The Great Barrier Reef is the largest coral reef in the world. It consists of more than 2,900 coral reefs, 600 continental islands, 300 coral cays and thousands of species making it one of the world's most complex and diverse ecosystems. The animals of the Great Barrier Reef include some 1500 species of marine fish, 360 species of hard corals, between 5000 and 8000 species of mollusks, 600 species of echinoderms, 17 species of sea snakes, 1500 species of sponges, 30 species of whales and dolphins, 6 species of marine turtles, 22 species of seabirds and 32 species of shorebirds which breed on the reef's many small islands.
The sections below discuss a few of the many animals of the Great Barrier Reef:
Marine Fish of the Great Barrier Reef
There are more than 1500 species of fish that inhabit the Great Barrier Reef. They range in size from the tiny gobies, some of which weigh less than one gram, to the larger bony fishes such as the tuskfish and potato cod, to the massive cartilaginous fishes such as manta rays, tiger sharks and whale sharks. Damselfish, wrasses and tuskfish are among the most abundant fishes on the reef. Other fish of the Great Barrier Reef include blennies, butterfly fish, triggerfish, cowfish, pufferfish, angelfish, anemone fish, coral trout, seahorses, sea perch, sole, scorpion fish, hawkfish and surgeonfish.

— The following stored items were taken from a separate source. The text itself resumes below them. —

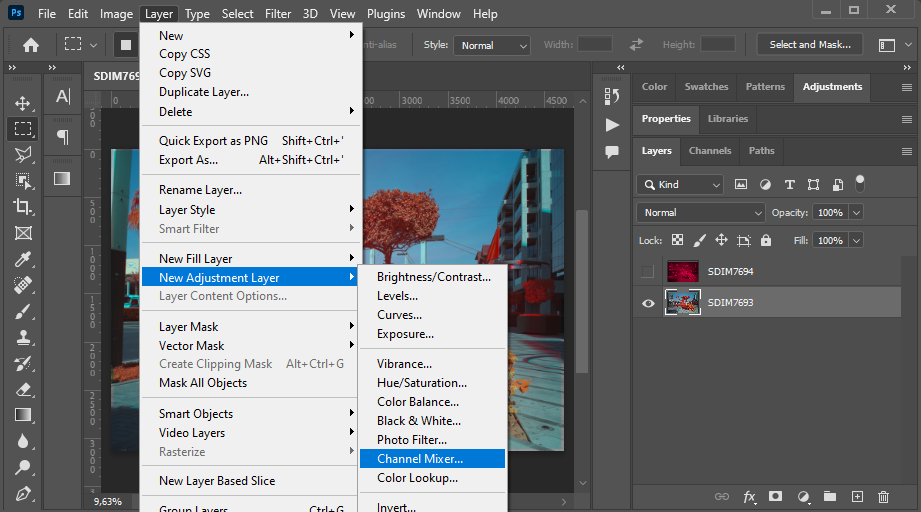Delete layer using trash icon
The image size is (921, 512).
click(883, 496)
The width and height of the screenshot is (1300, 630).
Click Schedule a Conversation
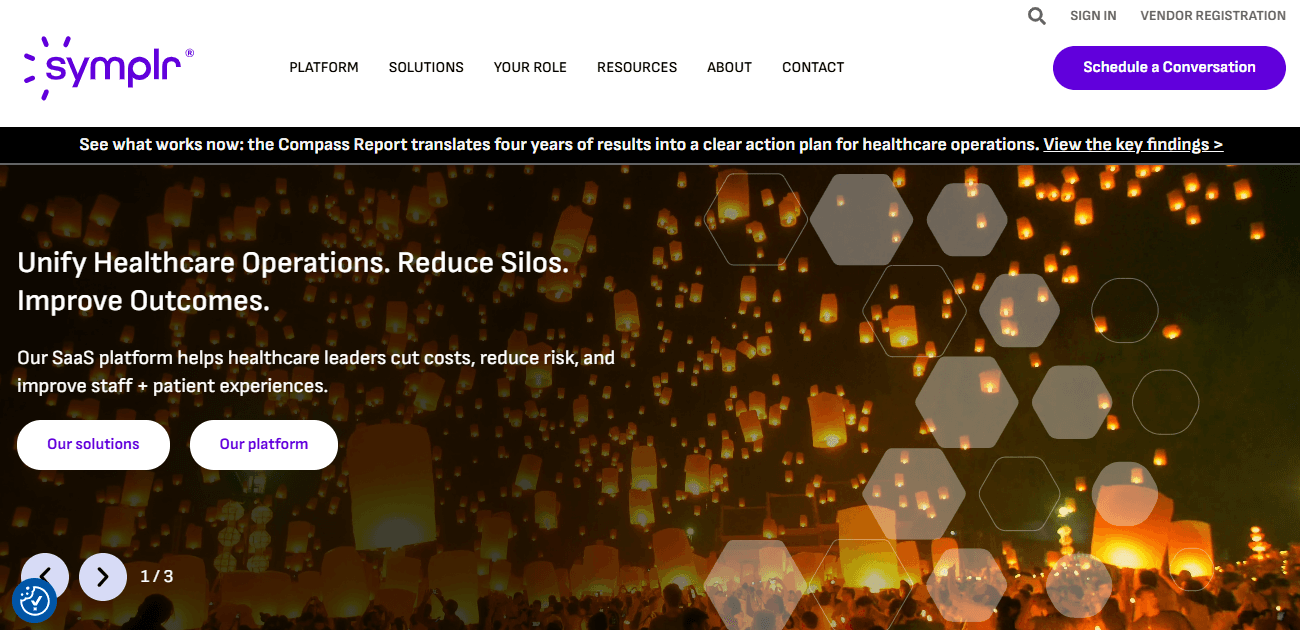[1168, 67]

Hard Corals of the Great Barrier Reef
The Great Barrier Reef is home to about 360 species of hard corals including bottlebrush coral, bubble coral, brain coral, mushroom coral, staghorn coral, tabletop coral and needle coral. Hard corals, also known as stony corals, are a group of marine animals that live in shallow tropical waters and are responsible for building the structure of a coral reef. Colonies of hard corals grow in various shapes and sizes such as mounds, plates and branches. As previous coral colonies die, new ones grow on top of the limestone skeletons of their predecessors. Over time, this growth creates the three-dimensional architecture of a coral reef. Colonies of hard corals consist of thousands of small individal invertebrates referred to as coral polyps. Each polyp is radially symmetrical with a tube-like body that has a tentacle-rimmed mouth at the tip that it uses to feed.
Sponges and Echinoderms of the Great Barrier Reef
Over 600 species of echinoderms and more than 1500 species of sponges inhabit the Great Barrier Reef.
Echinoderms are bottom-dwelling marine invertebrates. They exhibit a type of radial symmetry called pentamerous symmetry in which their body can be divided into five equal parts around a central axis. The echinoderms of the Great Barrier Reef include sea urchins, sea cucumbers, sea stars, feather stars and brittle stars.
Sponges of the Great Barrier Reef include the yellow burrowing sponge, tubular sponge, thick yellow fan sponge.
Marine Reptiles of the Great Barrier Reef
There are 23 species of marine reptiles that inhabit the Great Barrier Reef including 6 species of sea turtles and 17 species of sea snakes. Occasionally, the saltwater crocodile also ventures out to forage on the reef, although such visits are quite rare.
The sea turtles that inhabit the Great Barrier Reef include the green turtle, loggerhead turtle, hawksbill turtle, flatback turtle, leatherback turtle and the Pacific ridley turtle. Some sea turtle species, such as the green turtle, loggerhead turtle and hawksbill turtle, nest on coral cays. The flatback turtle nests on continental islands and the green and leatherback turtles nest on mainland Australia. When not nesting, these sea turtle species use the waters of the Great Barrier Reef as foraging grounds.
Among the sea snakes of the Great Barrier Reef are the olive sea snake, the turtle-headed sea snake and the sea krait. All sea snakes are venomous.
Marine Mammals of the Great Barrier Reef
About 30 species of whales and dolphins frequent the waters of the Great Barrier Reef including humpback whales, Irrawaddy river dolphins, minke whales and spinner dolphins. Dugongs also inhabit the reef, feeding on the sea grasses that grow in the shallow inshore waters.
Not all of these marine mammals are permanent residents of the Great Barrier Reef. Minke whales and humpback whales visit the reef in winter. Other rorqual whales such as blue whales, fin whales and sei whales also migrate through the Great Barrier Reef region but do not stay for extended periods of time.